Tiens il manque un personnage à l’adversaire pour son diplôme, dois-je prendre la colonne 2 pour le bloquer ou la 3 qui m’arrange, mais avec une inconnue face cachée… 


Que d’inconnu et de doutes qui confirment qu’être peintre japonais n’est pas un long fleuve tranquille. 


Au final, un jeu très poétique, plein de douceur, tout à fait en adéquation avec son thème bucolique et propice aux songes et à l’envie d’aller au Japon (comment ça, toutes les excuses sont bonnes pour aller au Pays Du Soleil Levant ?!), avec une jolie rejouabilité.

Gageons que l’extension en rajoute encore. 

L’estampe a beau être difficile à réussir, cette itération ludique est parfaitement maîtrisée par ces auteurs. 


👉 Alors, à 2 c’est mieux ? 


À 2 joueurs, le choix des cartes sur le terrain est forcément plus restreint, 2 cartes par apprentissage donnera forcément un choix plus restreint et donc moins d’hésitation dans le stop ou encore, où les tours pousseront souvent à 3 cartes au départ avant de se restreindre pour essayer de coller à la saison principale de l’œuvre. 


Par ailleurs, la partie ne se finira qu’avec le premier à 11 cartes, on ne verra pas la fin de la pioche arriver.

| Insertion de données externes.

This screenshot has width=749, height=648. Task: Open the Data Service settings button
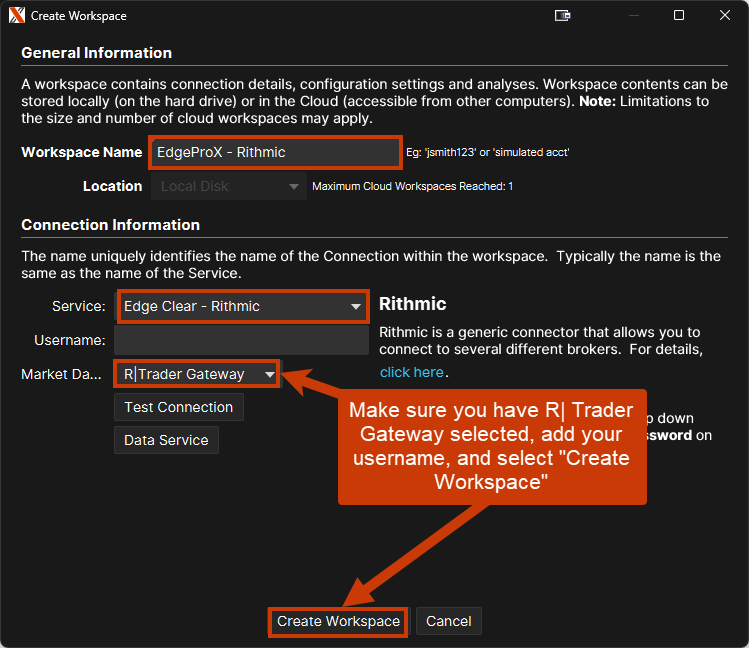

On surveillera forcément plus l’avancée de l’œuvre adverse pour définir si les cartes iront perfectionner l’atelier ou agrémenter l’œuvre principale, pour éviter d’avoir un atelier digne du maître, mais une toile rikiki en fin de partie, pendant que Mme J aura barbouillé à la va-vite 11 bouts de bois pour gagner malgré mon chef-d’œuvre en devenir (oui, la défaite rend aigris). 


En conclusion, un jeu de stop ou encore avec un splendide enrobage qui fera passer de doux moments autour de la table. 

Les choix un peu plus importants donneront des parties plus intéressantes à 4 joueurs, mais les duels restent intéressants et proposent un challenge plus proche du solo, mais néanmoins intéressant et on prendra plaisir à y revenir avec un verre de saké. Ou un thé bien chaud, selon l'heure de la journée.


Prenez place autour de la table, lancez votre CD de biwa en ré majeur, et allons transcrire cet esprit zen en peintures de rêve, jeune kohai.